What you need to do - Reproduce all the entries exactly.

(Stored records)
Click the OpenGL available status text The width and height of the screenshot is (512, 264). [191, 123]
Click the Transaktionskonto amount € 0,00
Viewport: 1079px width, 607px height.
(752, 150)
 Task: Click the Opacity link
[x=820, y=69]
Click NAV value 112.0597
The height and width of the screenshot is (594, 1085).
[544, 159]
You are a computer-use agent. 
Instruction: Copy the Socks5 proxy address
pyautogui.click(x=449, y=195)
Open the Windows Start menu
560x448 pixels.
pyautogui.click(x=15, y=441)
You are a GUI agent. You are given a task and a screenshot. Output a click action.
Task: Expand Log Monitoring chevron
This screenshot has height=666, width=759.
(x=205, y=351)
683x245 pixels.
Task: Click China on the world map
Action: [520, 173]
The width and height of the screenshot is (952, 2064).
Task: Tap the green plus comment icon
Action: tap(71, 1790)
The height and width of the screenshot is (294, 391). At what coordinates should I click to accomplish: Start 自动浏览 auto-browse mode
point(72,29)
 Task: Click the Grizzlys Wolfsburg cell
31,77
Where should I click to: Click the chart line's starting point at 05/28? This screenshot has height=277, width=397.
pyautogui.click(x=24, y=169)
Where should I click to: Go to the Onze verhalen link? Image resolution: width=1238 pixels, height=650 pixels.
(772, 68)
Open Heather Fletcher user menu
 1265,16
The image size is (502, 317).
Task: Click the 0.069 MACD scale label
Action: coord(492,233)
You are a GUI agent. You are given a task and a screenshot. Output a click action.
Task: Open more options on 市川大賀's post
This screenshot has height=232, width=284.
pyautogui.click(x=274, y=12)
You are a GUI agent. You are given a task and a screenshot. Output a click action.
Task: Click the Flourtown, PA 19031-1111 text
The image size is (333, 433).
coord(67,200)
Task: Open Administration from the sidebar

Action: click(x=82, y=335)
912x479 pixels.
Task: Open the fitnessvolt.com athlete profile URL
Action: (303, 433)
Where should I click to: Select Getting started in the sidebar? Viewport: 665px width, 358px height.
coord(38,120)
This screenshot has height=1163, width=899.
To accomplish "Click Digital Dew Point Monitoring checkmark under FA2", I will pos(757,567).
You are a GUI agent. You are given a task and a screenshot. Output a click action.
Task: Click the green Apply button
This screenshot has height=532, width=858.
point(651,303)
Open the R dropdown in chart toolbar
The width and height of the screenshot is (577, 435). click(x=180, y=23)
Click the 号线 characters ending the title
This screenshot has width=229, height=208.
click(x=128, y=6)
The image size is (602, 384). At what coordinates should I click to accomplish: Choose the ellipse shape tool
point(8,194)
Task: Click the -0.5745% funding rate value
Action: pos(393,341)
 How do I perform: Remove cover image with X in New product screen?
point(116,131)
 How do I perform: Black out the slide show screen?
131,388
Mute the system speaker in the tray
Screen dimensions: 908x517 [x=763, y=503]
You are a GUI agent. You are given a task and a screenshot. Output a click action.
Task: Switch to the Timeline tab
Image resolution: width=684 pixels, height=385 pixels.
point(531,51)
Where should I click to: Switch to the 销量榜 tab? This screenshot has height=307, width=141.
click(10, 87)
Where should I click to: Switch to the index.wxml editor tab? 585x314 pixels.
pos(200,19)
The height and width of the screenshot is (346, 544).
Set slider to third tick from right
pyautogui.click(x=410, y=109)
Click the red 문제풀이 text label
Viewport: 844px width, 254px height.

Task result -
Click the OpenGL available status text The width and height of the screenshot is (512, 264). [191, 123]
Click the Transaktionskonto amount € 0,00
Viewport: 1079px width, 607px height.
(752, 150)
 Task: Click the Opacity link
[x=820, y=69]
Click NAV value 112.0597
The height and width of the screenshot is (594, 1085).
[544, 159]
You are a computer-use agent. 
Instruction: Copy the Socks5 proxy address
pyautogui.click(x=449, y=195)
Open the Windows Start menu
560x448 pixels.
pyautogui.click(x=15, y=441)
You are a GUI agent. You are given a task and a screenshot. Output a click action.
Task: Expand Log Monitoring chevron
This screenshot has height=666, width=759.
(x=205, y=351)
683x245 pixels.
Task: Click China on the world map
Action: [520, 173]
The width and height of the screenshot is (952, 2064).
Task: Tap the green plus comment icon
Action: tap(71, 1790)
The height and width of the screenshot is (294, 391). At what coordinates should I click to accomplish: Start 自动浏览 auto-browse mode
point(72,29)
 Task: Click the Grizzlys Wolfsburg cell
31,77
Where should I click to: Click the chart line's starting point at 05/28? This screenshot has height=277, width=397.
pyautogui.click(x=24, y=169)
Where should I click to: Go to the Onze verhalen link? Image resolution: width=1238 pixels, height=650 pixels.
(772, 68)
Open Heather Fletcher user menu
 1265,16
The image size is (502, 317).
Task: Click the 0.069 MACD scale label
Action: coord(492,233)
You are a GUI agent. You are given a task and a screenshot. Output a click action.
Task: Open more options on 市川大賀's post
This screenshot has height=232, width=284.
pyautogui.click(x=274, y=12)
You are a GUI agent. You are given a task and a screenshot. Output a click action.
Task: Click the Flourtown, PA 19031-1111 text
The image size is (333, 433).
coord(67,200)
Task: Open Administration from the sidebar

Action: click(x=82, y=335)
912x479 pixels.
Task: Open the fitnessvolt.com athlete profile URL
Action: (303, 433)
Where should I click to: Select Getting started in the sidebar? Viewport: 665px width, 358px height.
coord(38,120)
This screenshot has height=1163, width=899.
To accomplish "Click Digital Dew Point Monitoring checkmark under FA2", I will pos(757,567).
You are a GUI agent. You are given a task and a screenshot. Output a click action.
Task: Click the green Apply button
This screenshot has height=532, width=858.
point(651,303)
Open the R dropdown in chart toolbar
The width and height of the screenshot is (577, 435). click(x=180, y=23)
Click the 号线 characters ending the title
This screenshot has width=229, height=208.
click(x=128, y=6)
The image size is (602, 384). At what coordinates should I click to accomplish: Choose the ellipse shape tool
point(8,194)
Task: Click the -0.5745% funding rate value
Action: pos(393,341)
 How do I perform: Remove cover image with X in New product screen?
point(116,131)
 How do I perform: Black out the slide show screen?
131,388
Mute the system speaker in the tray
Screen dimensions: 908x517 [x=763, y=503]
You are a GUI agent. You are given a task and a screenshot. Output a click action.
Task: Switch to the Timeline tab
Image resolution: width=684 pixels, height=385 pixels.
point(531,51)
Where should I click to: Switch to the 销量榜 tab? This screenshot has height=307, width=141.
click(10, 87)
Where should I click to: Switch to the index.wxml editor tab? 585x314 pixels.
pos(200,19)
The height and width of the screenshot is (346, 544).
Set slider to third tick from right
pyautogui.click(x=410, y=109)
Click the red 문제풀이 text label
Viewport: 844px width, 254px height.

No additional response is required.